Не получив образования из-за полной, пожалуй, непригодности к учению, образованность Федор Архипович ценил чрезвычайно высоко, понимая за ней главное в его представлении жизненное благо: возможность пользоваться, ничего не давая взамен.
Наука представлялась ему чем-то вроде большого и неисчерпаемого корыта, пристроившись у которого однажды, забот можно больше не знать. Роднила их с Дубровиным, по его представлению, общность положения в жизни, одинаковая, пусть и на разных уровнях, в разных слоях, привилегированность: оба были вполне обеспечены, ничего не производя руками, да и ничего этими руками производить не умея.
Федька для Ути был начальником, что давало ему возможность держаться с нами панибратски, отзывать, например, при встрече в сторону, недовольно оглядываясь на окружающих, замолкать в разговоре, подчеркивая всем свою особую близость к городским людям.
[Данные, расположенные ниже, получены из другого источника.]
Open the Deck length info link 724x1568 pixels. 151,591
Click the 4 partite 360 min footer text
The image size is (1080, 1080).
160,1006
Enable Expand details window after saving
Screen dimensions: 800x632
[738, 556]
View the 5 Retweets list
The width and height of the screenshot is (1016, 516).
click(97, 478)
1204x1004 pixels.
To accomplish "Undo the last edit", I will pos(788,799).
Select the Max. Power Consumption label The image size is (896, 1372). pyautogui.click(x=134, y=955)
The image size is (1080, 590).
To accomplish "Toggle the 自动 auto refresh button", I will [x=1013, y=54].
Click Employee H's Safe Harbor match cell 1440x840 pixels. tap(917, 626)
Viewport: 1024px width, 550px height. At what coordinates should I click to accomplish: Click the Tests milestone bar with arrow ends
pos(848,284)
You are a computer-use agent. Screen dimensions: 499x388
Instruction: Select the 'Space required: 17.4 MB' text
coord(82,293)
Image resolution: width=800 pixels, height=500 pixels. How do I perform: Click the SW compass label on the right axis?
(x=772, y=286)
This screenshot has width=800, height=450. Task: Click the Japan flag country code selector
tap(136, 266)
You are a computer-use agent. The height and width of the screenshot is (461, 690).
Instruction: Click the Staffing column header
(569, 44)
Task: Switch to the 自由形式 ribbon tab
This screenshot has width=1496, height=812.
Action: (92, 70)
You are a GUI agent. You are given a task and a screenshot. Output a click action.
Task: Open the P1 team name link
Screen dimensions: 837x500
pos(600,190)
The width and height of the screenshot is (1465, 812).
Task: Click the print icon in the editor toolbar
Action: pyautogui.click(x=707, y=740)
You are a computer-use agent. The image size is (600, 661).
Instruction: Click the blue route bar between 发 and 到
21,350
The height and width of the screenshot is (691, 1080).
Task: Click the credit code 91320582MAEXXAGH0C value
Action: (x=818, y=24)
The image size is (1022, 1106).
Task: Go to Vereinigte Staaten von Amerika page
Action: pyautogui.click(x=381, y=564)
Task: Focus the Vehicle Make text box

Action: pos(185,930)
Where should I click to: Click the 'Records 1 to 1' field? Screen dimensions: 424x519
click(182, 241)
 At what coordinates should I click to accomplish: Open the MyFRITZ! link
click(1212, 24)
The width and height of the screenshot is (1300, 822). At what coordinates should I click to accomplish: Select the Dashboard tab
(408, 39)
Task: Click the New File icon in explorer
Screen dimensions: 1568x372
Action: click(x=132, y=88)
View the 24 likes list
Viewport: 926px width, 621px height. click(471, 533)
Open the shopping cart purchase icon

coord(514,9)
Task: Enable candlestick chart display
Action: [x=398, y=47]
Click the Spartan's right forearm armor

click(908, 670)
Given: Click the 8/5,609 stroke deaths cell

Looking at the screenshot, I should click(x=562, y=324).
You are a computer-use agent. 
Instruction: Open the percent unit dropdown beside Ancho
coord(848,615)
Впрочем, вскоре проявилось и общее уважение Ути к Дубровину. Чему способствовали неожиданно объявившиеся в нем практические умения, испокон веку ценившиеся в деревне чрезвычайно высоко. Целая серия хозяйственных подвигов доцента, начатая с замены подрубы — о чем речь впереди, подняла авторитет Геннадия. Она же несколько разочаровала поначалу Федора Архиповича, поколебав незыблемость его представлений. Но надо сказать, что он довольно быстро оправился, найдя для себя поступкам Дубровина простое объяснение. Все практические умения доцента и весь его строительно-ремонтный энтузиазм были посчитаны Федором Архиповичем городской блажью — от безделья, от отсутствия обременительных служебных обязанностей, вообще от безоблачной жизни, в которой уместны и некоторые как бы спортивные нагрузки, своеобразное хобби, А было с подрубой так.
Потерпев с «мальцами» неудачу, Дубровин не сложил оружие, не оставил затею.
Помню, как, присев на порожек своего покосившегося дома, он достал блокнот и углубился в какие-то расчеты. Вид при этом у него был такой, каким и должен был быть вид человека, разрабатывающего стратегический план.
— Двадцать семь рабочих дней, — подсчитывал вслух Геннадий, — плюс шесть бутылок водки, плюс стоимость леса на корню, такси до автостанции, автобусные билеты и междугородные переговоры… Итого триста семьдесят два рубля восемьдесят копеек, не включая питания.
— Что это?
— Себестоимость бревен. Не считая твоего участия, ибо личное время творческих деятелей не имеет денежного эквивалента… С меня хватит. Баста.
— А как же подруба? — спросил я язвительно. — Как с положительной установкой?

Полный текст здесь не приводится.